───── Page excerpt ─────
# Gary North Books



## Preach (Jan 16, 2005)

Does anyone know where I can get Gary North books? Does he still have his publishing co.? If so, how do I contact him? Thanks.


----------



## ChristianTrader (Jan 16, 2005)

You can type his name into Amazon's search engine and find a lot of stuff.

You can also go to http://ebiz.netopia.com/clpress/shopsaltlightbooks/
He gave all of his books to this non profit organization. There you can find all the books that his company published that are still in print. There is stuff by him as well as other Recons.

CT


----------



## Peter (Jan 16, 2005)

http://freebooks.com/


----------



## ConfederateTheocrat (Jan 17, 2005)

> _Originally posted by Preach_
> Does anyone know where I can get Gary North books? Does he still have his publishing co.? If so, how do I contact him? Thanks.



I never thought I'd see the day......Hallelujah.


----------



## dkicklig (Jan 17, 2005)
─────
Job
Please answer from the Gary North books thread: according to ChristianTrader, to whom did North give all of his books?
───── Information provided ─────
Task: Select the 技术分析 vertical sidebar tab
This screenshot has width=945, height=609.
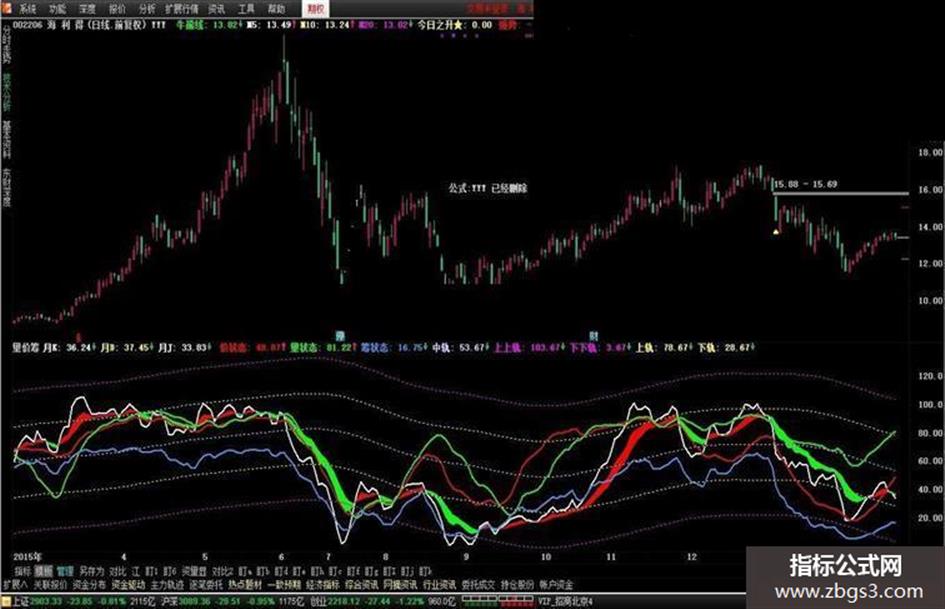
─────
Completed task
To a non-profit organization.